Vor Überforderung heulte Kristin. Deshalb stellte sie einen ehrgeizigen, spritzigen Marketingspezialisten ein - Marco. Die beiden verstanden sich auf den ersten Blick. Dank manipulativer Werbekampagnen und punktuell hübscher Innovationen gewann das HSC wieder Oberwasser.
In der Zwischenzeit kämpfte sich Ben durch eine medizinische Reha. Seine Freundin trennte sich in den dunkelsten Stunden von ihm und machte eine Reise in die hellsten Länder der Welt. Bei ihm blieb die Gewissensqual, ob er nicht schneller hätte reagieren können.
Er bekam psychologische Betreuung, doch ohne Erfolg. Noch immer war er nicht mal in der Lage, einen vollen Lidl oder Rewe zu betreten. Insofern sich die Enttäuschung über das Therapieprozedere wie ein stachliger Igel in Ben einnistete, steigerte sich sein Trauma sogar. Er hielt die Psychiaterin für eine zwar nette, aber überkandidelte Schlunze. Umso mehr verwunderte es ihn, als er später hörte, dass sie an die renommierte Universitätsklinik wechselte.
Und Lina? Sowie die Ärzte das stecken gebliebene Projektil aus ihren Rippen gezogen hatten, wurde sie mit einer Psychose ins Zentrum für Nervenkranke überwiesen. Ben wusste nicht so recht, was er sich darunter vorstellen sollte. Sie musste jetzt 21 Jahre alt sein. Das arme, reizende Mädchen hatte im zweiten Semester Geschichte studiert.
Wieder und immer wieder sah er sie bespritzt mit fremdem Blut unter dem Donnerhall des Angriffs ihr Bewusstsein verlieren.
3. Kapitel
Aufbruch zu Lina
Er schreckte aus Alpträumen hoch. Die kantigen Leuchtziffern auf seinem Smartphone zeigten 5:50 Uhr. Durchatmend versuchte sich Ben wieder in den Schlaf zu meditieren, aber er konnte die Unruhe nicht mehr eindämmen und stand auf.

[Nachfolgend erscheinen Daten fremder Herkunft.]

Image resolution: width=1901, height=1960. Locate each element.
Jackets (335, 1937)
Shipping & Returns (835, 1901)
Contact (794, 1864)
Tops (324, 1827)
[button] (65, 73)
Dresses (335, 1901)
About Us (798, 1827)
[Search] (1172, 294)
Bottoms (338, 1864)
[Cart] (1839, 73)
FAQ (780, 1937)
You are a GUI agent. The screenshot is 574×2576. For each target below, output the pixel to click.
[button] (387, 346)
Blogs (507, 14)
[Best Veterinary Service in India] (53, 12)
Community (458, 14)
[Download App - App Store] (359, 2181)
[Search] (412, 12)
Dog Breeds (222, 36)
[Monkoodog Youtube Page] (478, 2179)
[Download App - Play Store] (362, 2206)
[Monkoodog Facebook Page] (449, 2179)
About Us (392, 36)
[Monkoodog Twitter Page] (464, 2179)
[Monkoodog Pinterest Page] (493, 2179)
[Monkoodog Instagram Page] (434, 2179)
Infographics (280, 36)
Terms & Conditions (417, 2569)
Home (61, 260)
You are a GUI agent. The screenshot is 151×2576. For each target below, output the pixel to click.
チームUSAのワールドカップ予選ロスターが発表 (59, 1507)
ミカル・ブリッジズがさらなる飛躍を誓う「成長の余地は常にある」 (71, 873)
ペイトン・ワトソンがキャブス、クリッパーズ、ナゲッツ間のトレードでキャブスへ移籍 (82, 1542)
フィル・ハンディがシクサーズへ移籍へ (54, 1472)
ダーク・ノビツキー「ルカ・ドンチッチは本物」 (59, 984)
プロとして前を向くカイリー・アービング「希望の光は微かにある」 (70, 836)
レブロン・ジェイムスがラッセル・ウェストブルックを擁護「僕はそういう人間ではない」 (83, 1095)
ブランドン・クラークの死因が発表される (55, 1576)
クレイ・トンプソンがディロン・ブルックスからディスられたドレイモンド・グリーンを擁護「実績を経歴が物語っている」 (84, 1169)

Er machte Klimmzüge und einarmige Liegestützen mit rechts, einarmige Liegestützen mit links, beidarmige Liegestützen und noch einmal Klimmzüge und noch ein Mal. Ruhiger ging er ins Bad.
In der Küche brühte er Kräutertee auf und maß eine Menge Müsli mit kleingeschnittenen Früchten ab, damit er nicht an Körpergewicht verlor. Von Zeitungen und Online-Nachrichten wollte er nichts wissen. Er schabte mit dem Löffel den Rest aufgequollener Haferflocken zusammen, aß, wartete und ging endlich die Treppe runter zu diesem absurden Lamborghini.
Das Sonnenlicht prallte ihm von der glitzernden Motorhaube entgegen. Würde Lina sich freuen, ihn wiederzusehen? Freute er sich? Nervös fuhr er los.
Selbstverständlich befand sie sich nicht auf der Geschlossenen, und zugleich konnte man die ganze Psychiatrie keineswegs als öffentlichen Ort bezeichnen. So oder so blieb auch dieser Komplex der Unimedizin Rostock aber ein vertracktes Menschengebilde.
Immerhin fand Ben auf der Anlage schnell einen Parkplatz. Bei einzelnen grüßenden Menschen war er sich nicht sicher, ob es sich um einen Patienten, Personal oder Besucher handelte. Endlich entdeckte er die ausgeschilderte Station, riss sich zusammen und trat ein.